Éramos só eu e meu irmão naquela época, e uma das coisas que mais gostávamos de fazer era a pegadinha do morto. Mamãe só faltava se cagar nas calças de tão apavorada que ficava. Eu saía gritando, “Mamãe, mamãe, Miguel morreu”, e lá vinha ela da cozinha abanando as mãos encharcadas, pano de prato nos ombros. “Parem já com isso, vocês dois!”, ela dizia. “Isso é lá brincadeira que se faça?!”.

Até que um dia eu me estabaquei no chão do quarto, e Miguel, esperto do jeito que era, já foi com a ladainha de sempre. “Mamãe, mamãe, o João morreu!”. Mas ela não deu a mínima, ficou lavando roupa no tanque e pensando na morte da bezerra. Ou talvez estivesse apenas se lembrando do papai. Nós quase não falávamos dele. Mamãe disse que ele tinha ido viajar, mas a gente sabia, sabia que ele havia fugido com outra mulher e nos abandonado. Já éramos grandinhos o suficiente para entender essas coisas.
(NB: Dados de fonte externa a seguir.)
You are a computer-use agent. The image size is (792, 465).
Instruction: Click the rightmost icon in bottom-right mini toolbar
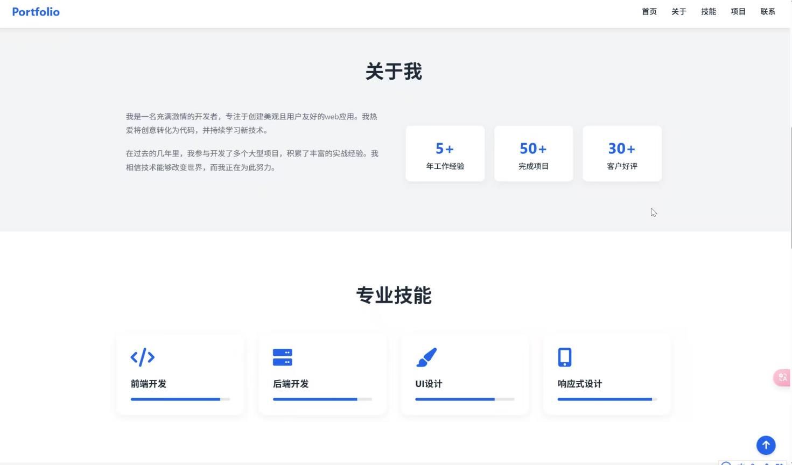pos(782,462)
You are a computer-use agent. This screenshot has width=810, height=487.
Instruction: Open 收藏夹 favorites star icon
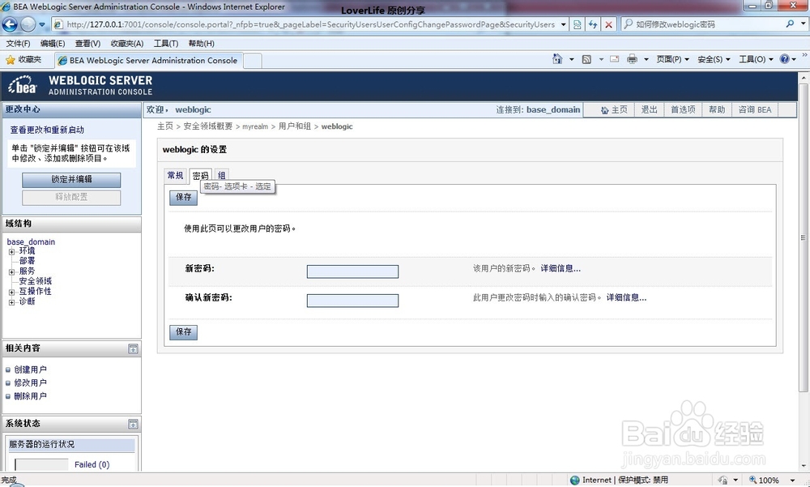point(11,59)
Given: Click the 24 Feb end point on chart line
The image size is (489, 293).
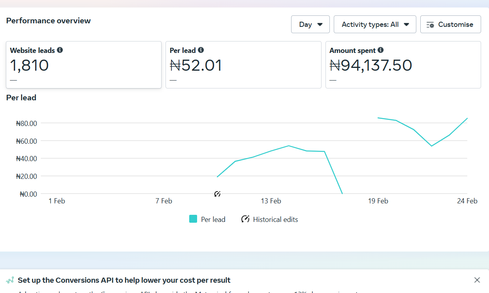Looking at the screenshot, I should [467, 118].
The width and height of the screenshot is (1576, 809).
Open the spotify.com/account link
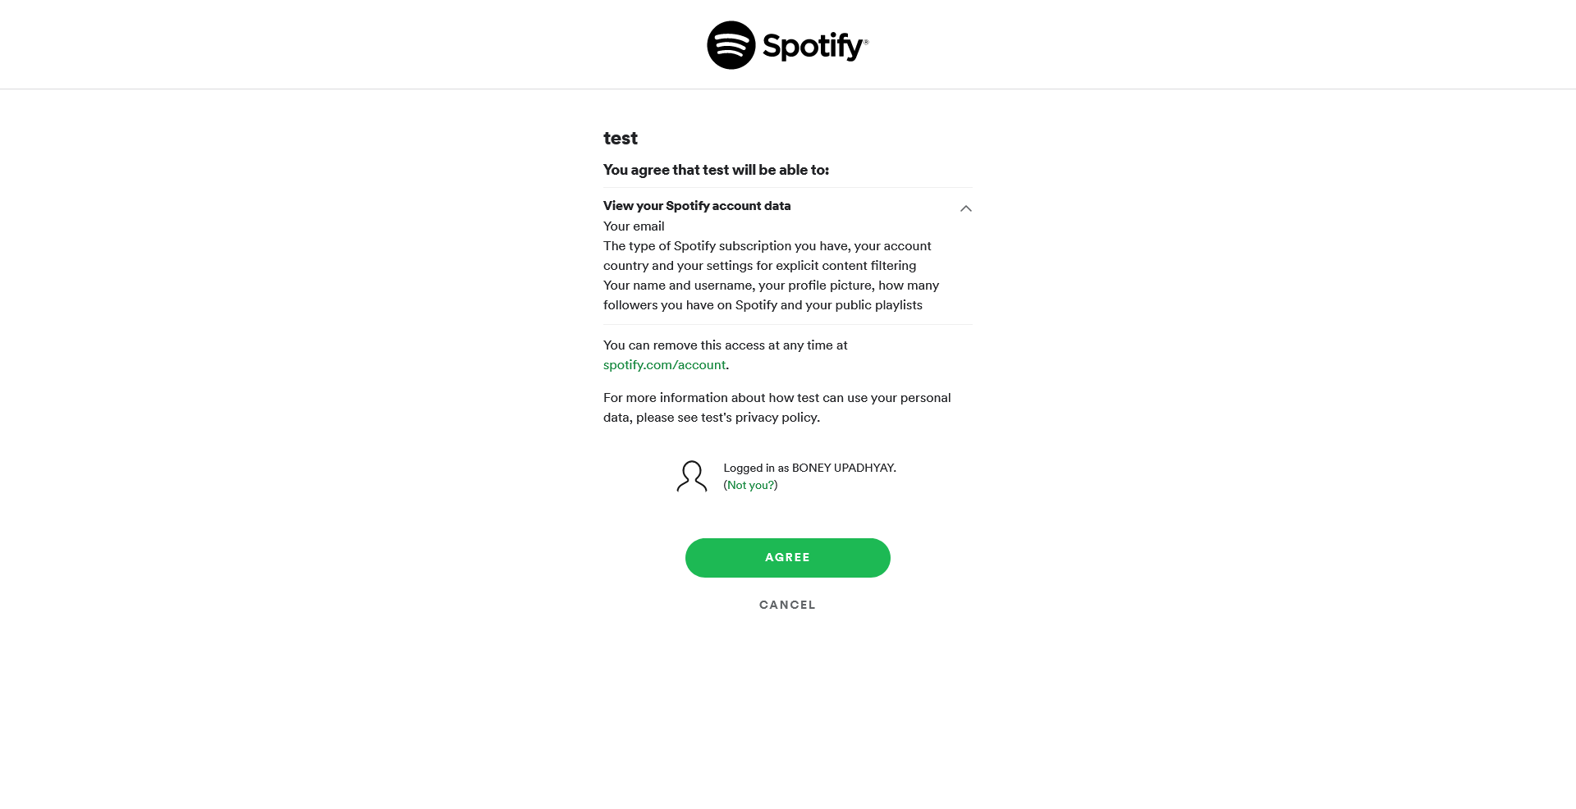click(x=664, y=364)
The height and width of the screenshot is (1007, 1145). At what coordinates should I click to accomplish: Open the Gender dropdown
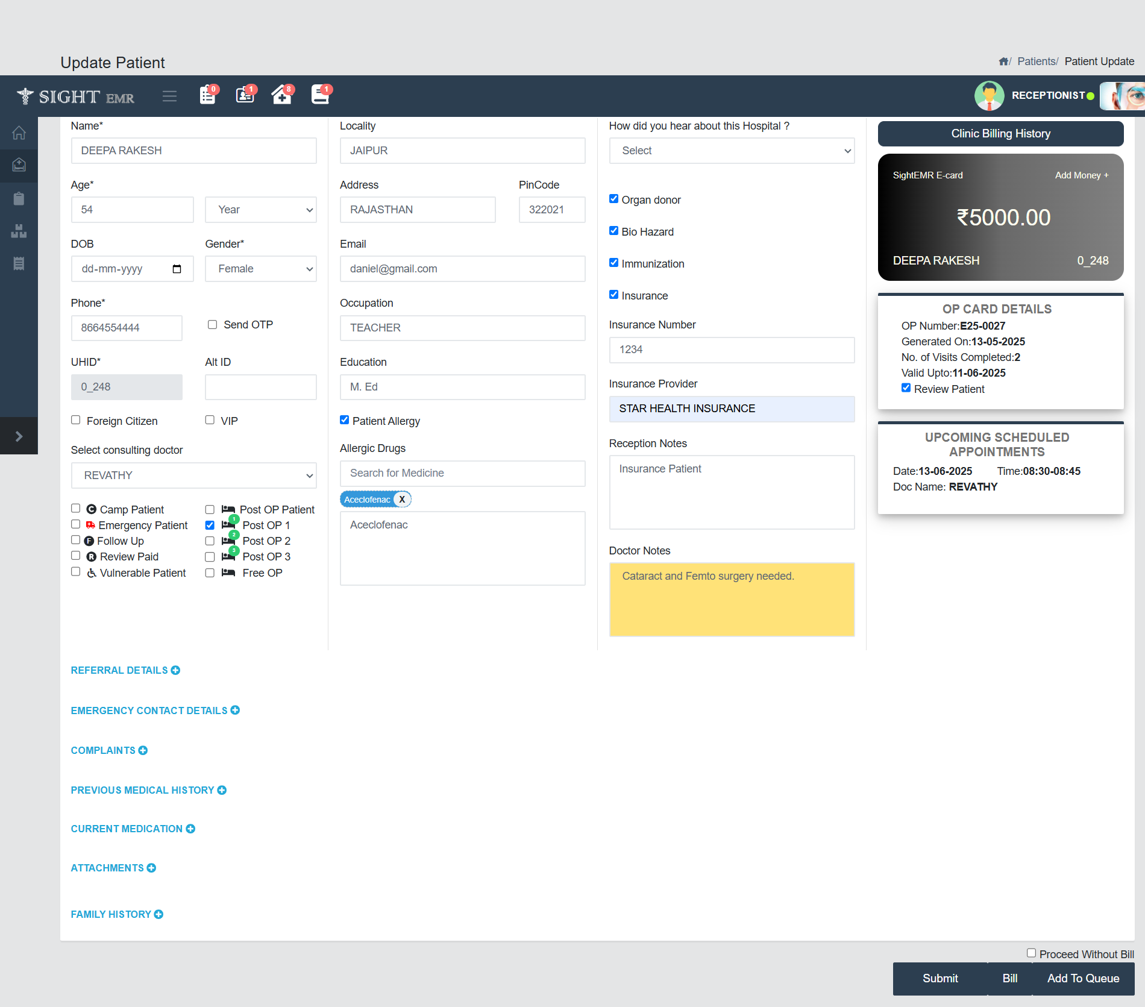click(x=260, y=269)
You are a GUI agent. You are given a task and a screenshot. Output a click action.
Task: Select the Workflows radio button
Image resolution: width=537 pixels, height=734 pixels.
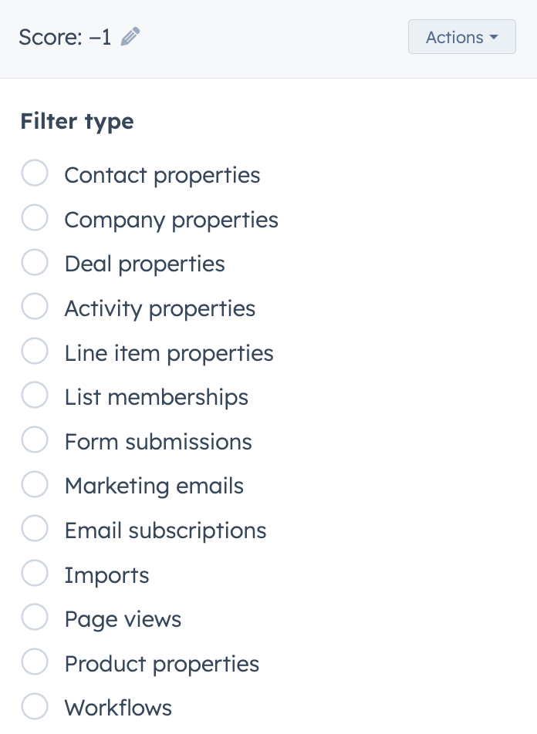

Miguel voltou com um semblante entristecido e disse, “João, levanta, mamãe está naqueles dias”. Mas eu não consegui mover um músculo sequer, parecia que meu corpo tinha sumido, e daí Miguel ficou me chacoalhando e gritando, “Acorda, João, acorda”, e depois saiu do quarto chorando. Achei aquilo meio exagerado, mas pelo menos fez com que mamãe entrasse na brincadeira. Fizeram até um funeral pra mim.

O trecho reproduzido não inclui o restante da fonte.